# St. Johns Wort



## seanybhoy (Mar 2, 2008)

Anyone use it/tried it ?

Any good ?


----------



## poot (Jan 31, 2009)

hey buddy, I just bought it two days ago and it seems to be working really well. I bought it along with Valerian and I've been very pleased with the result. I was worried at first it was a placebo effect but that does not seem to be the case. I can feel it working. Perhaps I'm a little drowsy with the two natural supplements but I feel a hell of a lot more relaxed. The best part is, they are natural so you can buy how ever many you want at your local vitamin shop for a small price. The recommended dosage is 1-3 capsules but I've been taking ~5. It seems like it takes about 30minutes to 1hour for it to kick in.
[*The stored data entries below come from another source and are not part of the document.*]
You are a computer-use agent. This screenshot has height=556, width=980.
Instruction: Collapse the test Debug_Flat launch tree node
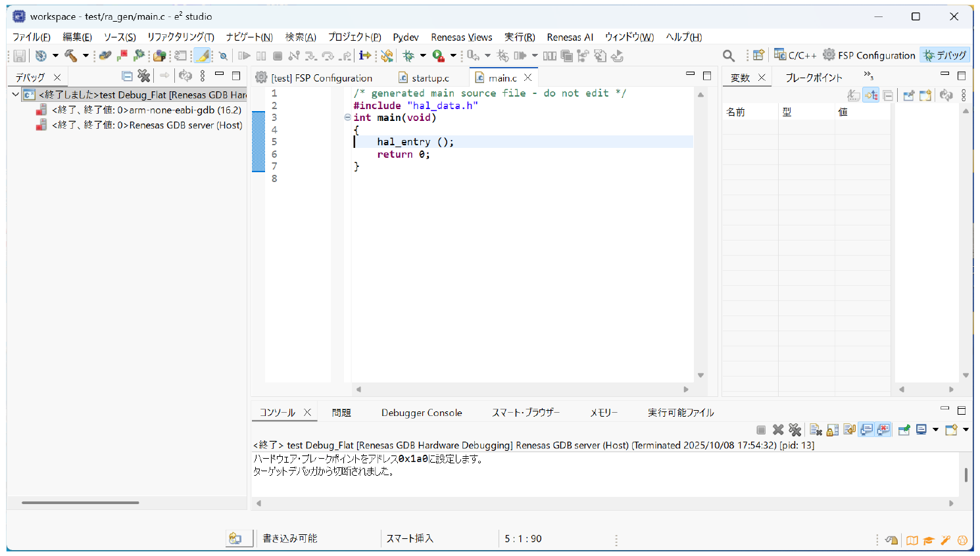[x=15, y=95]
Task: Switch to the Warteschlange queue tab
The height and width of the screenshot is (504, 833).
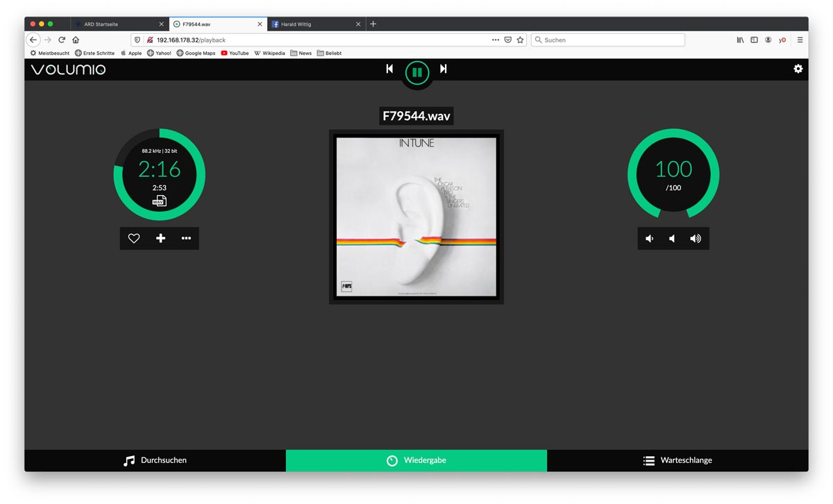Action: pos(677,460)
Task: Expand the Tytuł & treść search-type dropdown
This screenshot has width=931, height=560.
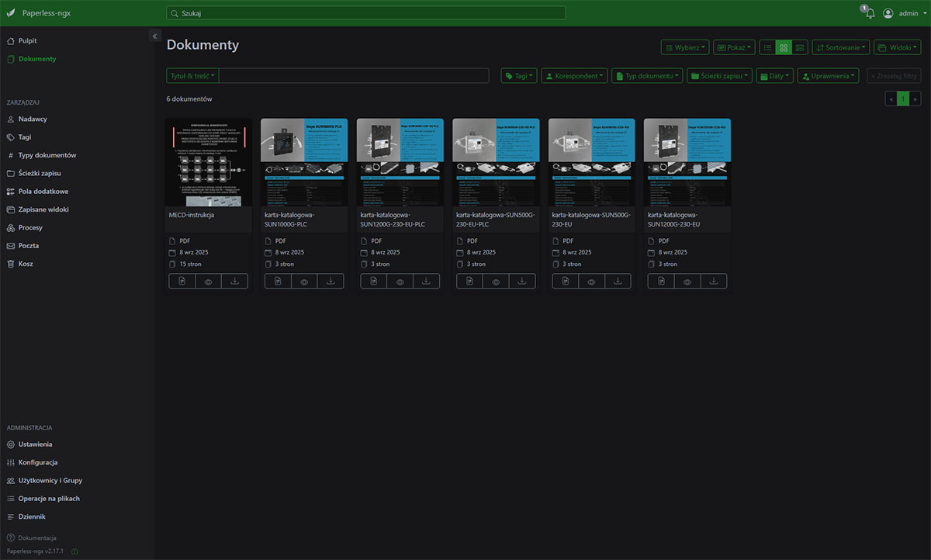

I'm also taking Prozac and from what I've read, St Johns Wort and an SSRI can enhance the effects of each other. Anyways....taking something that is effective, natural, cheap, and available outside of a pharmacy is great. why not try it and see for yourself 

edit: on the bottles it says....
St Johns Wort---promotes positive mood
Valerian---promotes rest and relaxation

I know its early but I will keep the board updated....I'm very optimistic


----------



## radicalA (Apr 1, 2009)

poot said:


> hey buddy, I just bought it two days ago and it seems to be working really well. I bought it along with Valerian and I've been very pleased with the result. I was worried at first it was a placebo effect but that does not seem to be the case. I can feel it working. Perhaps I'm a little drowsy with the two natural supplements but I feel a hell of a lot more relaxed. The best part is, they are natural so you can buy how ever many you want at your local vitamin shop for a small price. The recommended dosage is 1-3 capsules but I've been taking ~5. It seems like it takes about 30minutes to 1hour for it to kick in.
> 
> I'm also taking Prozac and from what I've read, St Johns Wort and an SSRI can enhance the effects of each other. Anyways....taking something that is effective, natural, cheap, and available outside of a pharmacy is great. why not try it and see for yourself
> 
> ...


i thought st johns wort takes two weeks to actually work? or even more. and it says don't take with any other medication as it stops the other from working.


----------



## Kelly (Dec 12, 2003)

radicalA said:


> i thought st johns wort takes two weeks to actually work? or even more. and it says don't take with any other medication as it stops the other from working.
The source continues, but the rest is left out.